Trauma Informed Therapy Today
Currently, trauma informed approaches have expanded beyond mental health clinics into schools, criminal justice systems, child welfare agencies, medical settings, and corporate environments. Organizations pursue certification in trauma-informed care, and the framework has been adopted internationally. Training programs teach clinicians SAMHSA’s six principles—safety; trustworthiness and transparency; peer support; collaboration and mutuality; empowerment, voice, and choice; and attention to cultural, historical, and gender issues.
Seekers encounter trauma informed therapy in individual counseling, group therapy, residential treatment programs, intensive outpatient programs, and increasingly in online therapy platforms. Many retreat centers, particularly those focused on somatic healing or psychedelic-assisted therapy, explicitly incorporate trauma-informed principles. The approach has also influenced spiritual and contemplative communities, with trauma-sensitive yoga and meditation practices gaining prominence.

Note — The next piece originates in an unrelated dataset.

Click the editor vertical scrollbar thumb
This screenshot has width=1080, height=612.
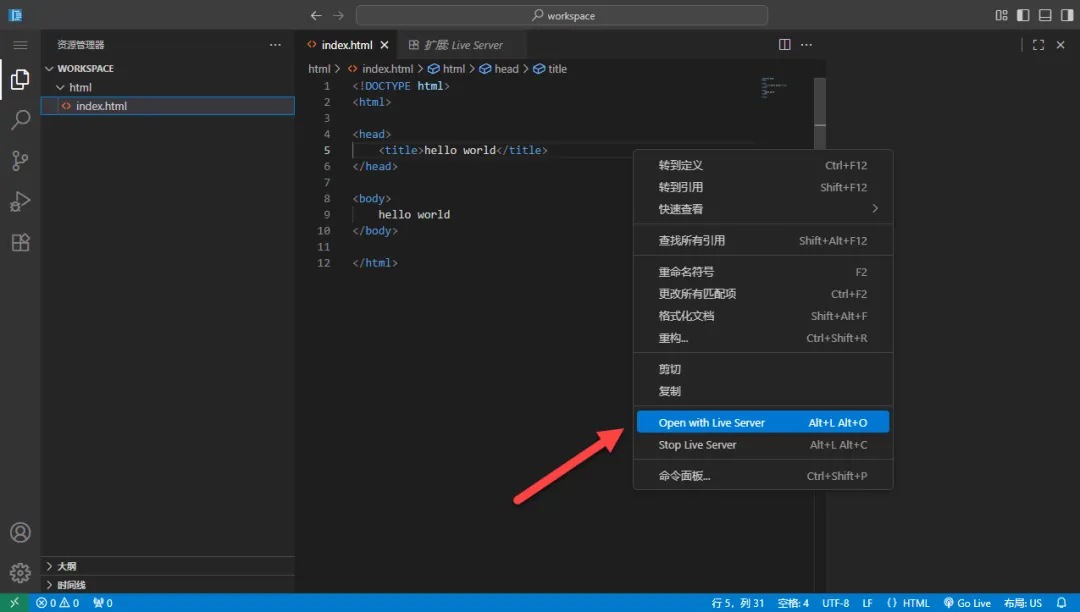pyautogui.click(x=820, y=100)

Controversy exists around credential inflation—some practitioners market themselves as “trauma-informed” without adequate training—and debates continue about the evidence base for certain modalities. The term has also become diffuse; organizations may claim to be trauma-informed while implementing only surface-level changes.
Common Misconceptions
Trauma informed therapy is not synonymous with trauma treatment. Being trauma-informed means structuring care to avoid retraumatization; it does not necessarily involve processing traumatic memories. A pediatrician, teacher, or yoga instructor can practice trauma-informed principles without providing psychotherapy.
It is not a single technique or protocol. There is no “trauma-informed therapy session” one can book in the way one might schedule EMDR or somatic experiencing. Rather, it is a framework applied across all interactions.

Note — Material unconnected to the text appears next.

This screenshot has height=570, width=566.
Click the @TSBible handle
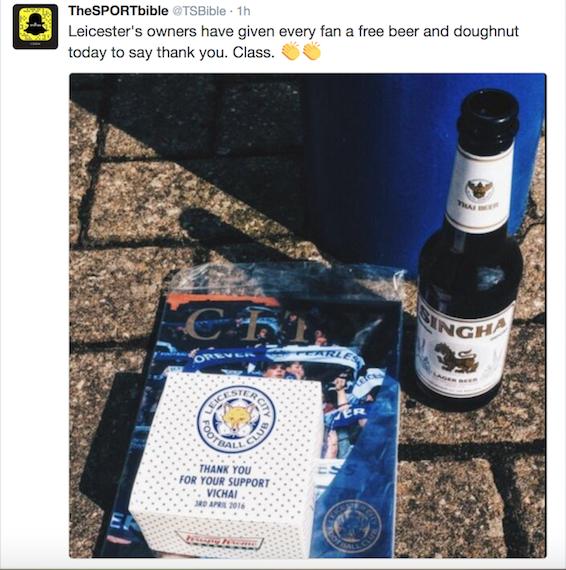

Trauma informed care does not assume everyone has been traumatized, nor does it pathologize normal stress responses. It recognizes the prevalence of trauma—SAMHSA estimates 70% of U.S. adults have experienced at least one traumatic event—and structures systems to be responsive without requiring disclosure.
It is not a replacement for medical or psychiatric care. Clients with acute psychiatric crises, active substance use disorders, or complex dissociative disorders often require specialized interventions beyond foundational trauma-informed principles.
Finally, trauma informed therapy is not inherently gentle or passive. It can include confronting difficult material, setting firm boundaries, and holding clients accountable—all within a framework that prioritizes safety and agency.
How to Begin
For those seeking trauma informed therapy, begin by asking potential therapists whether they use a trauma-informed approach and which specific modalities they are trained in (e.g., EMDR, somatic experiencing, IFS). Look for practitioners who discuss collaboration, pacing, and informed consent explicitly.
Reading Trauma and Recovery by Judith Herman (1992) or The Body Keeps the Score by Bessel van der Kolk (2014) provides accessible entry points for understanding trauma’s impact and recovery pathways. SAMHSA’s Concept of Trauma and Guidance for a Trauma-Informed Approach (2014) is available free online and offers the definitive articulation of the framework’s principles.
For practitioners, foundational training is available through SAMHSA resources, university continuing education programs, and professional organizations. Specialized modality training—such as EMDR certification through EMDRIA, Somatic Experiencing through the Somatic Experiencing Trauma Institute, or Internal Family Systems through the IFS Institute—requires multi-year commitments and supervised practice.
Peer support groups, particularly those focused on complex PTSD or specific trauma types (childhood abuse, combat, medical trauma), often embody trauma-informed principles organically. Seeking community through these channels can complement individual therapy and provide the relational safety essential to healing.